March, 2017

What is Vertigo? What can cause it?

Posted in Uncategorized on March 28th, 2017 with No Comments

Feeling dizzy is a very common complaint in medicine. Dizziness can be described in several ways, including being lightheaded, unsteady, or woozy. On some occasions, patients will experience a specific type of dizziness called vertigo. Vertigo is the sensation of whirling, often described as a “room spinning ” feeling. Unlike most types of dizziness, vertigo is typically caused by disorders of the inner ear (labyrinth). Three of the most common causes of vertigo include BPPV, Meniere’s Disease, and Labyrinthitis.

BPPV, or benign paroxysmal positional vertigo, is characterized by acute vertigo lasting approximately 30 seconds. Episodes are triggered by positional changes of the head, such as rolling over in bed, looking up, or stooping over. BPPV is thought to be caused by loose particles (otoliths) in the inner ear. It can be identified by an easy in-office test called the Dix-Hallpike test. In most cases, the patient’s dizziness improves when keeping the head steady. If the dizziness persists, at-home exercises called the Brandt-Daroff exercises can be performed which often improves the condition. Sometimes a patient will require a repositioning maneuver known as an Epley procedure to help resolve the positional vertigo.

Labyrinthitis is another common cause of acute vertigo. Unlike BPPV, patients with labyrinthitis experience constant vertigo, lasting several hours, sometimes days. Associated symptoms may include nausea, vomiting, headaches, hearing loss, and ringing in the ears. Symptoms begin acutely and gradually improve. Sometimes patients will experience residual symptoms lasting up to a month before completely resolving.
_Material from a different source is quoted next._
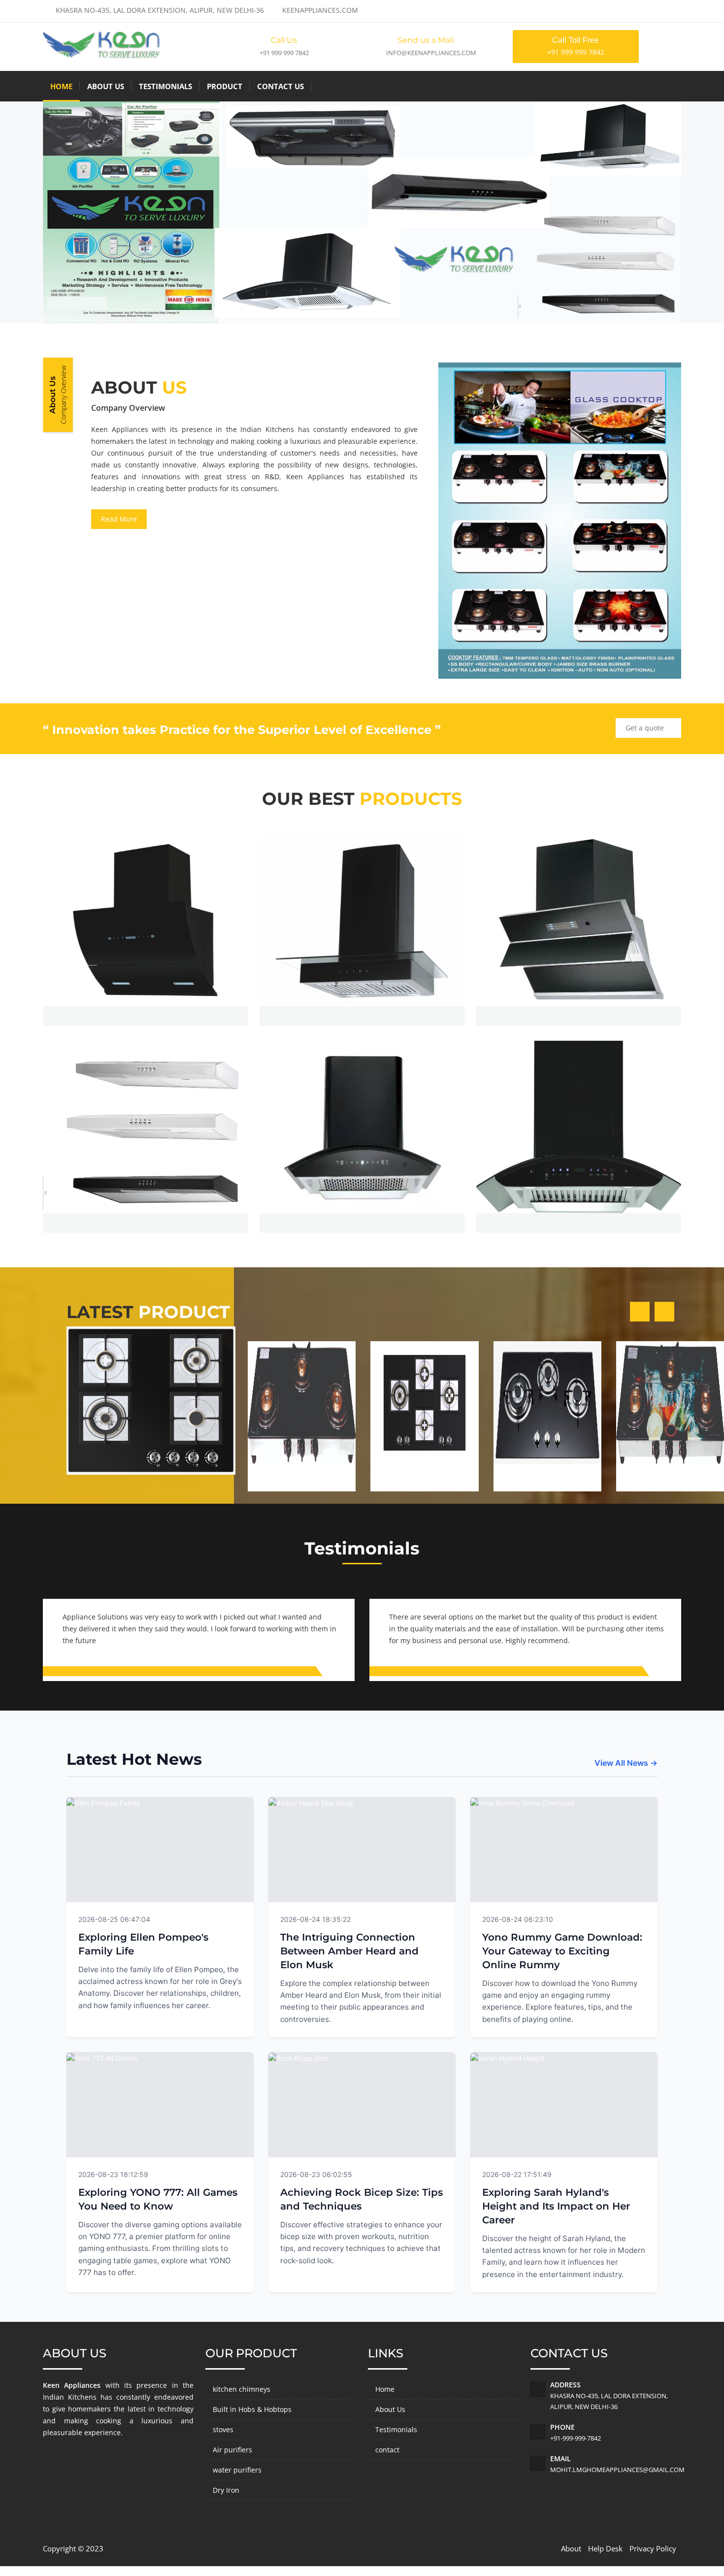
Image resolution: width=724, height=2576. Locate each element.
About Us (105, 86)
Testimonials (165, 86)
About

Labyrinthitis is caused by inflammation of the vestibular nerve, thought to be caused by a viral infection. It is not uncommon for patients to experience labyrinthitis in the setting of an upper respiratory tract infection or cold. Although there are no definitive cures for labyrinthitis, certain medications such as Meclizine can be provided that help calm the vestibular system of the inner ear. If symptoms persist after an extended period of time, physical therapy can also be performed.

Patients with Meniere’s Disease experience episodic vertigo – lasting minutes to hours, ringing in the ears, and fluctuating hearing loss. Although the cause of Meniere’s Disease is not well understood, it is thought to be related to a fluid imbalance in the inner ear(endolymph) . Meniere’s Disease can sometimes become a chronic condition , and may affect a patient for many years after onset. Coping with Meniere’s can be challenging, as attacks are unpredictable. In many cases, first line treatments such as a low-salt diet and a diuretic can be helpful to control or eliminate symptoms.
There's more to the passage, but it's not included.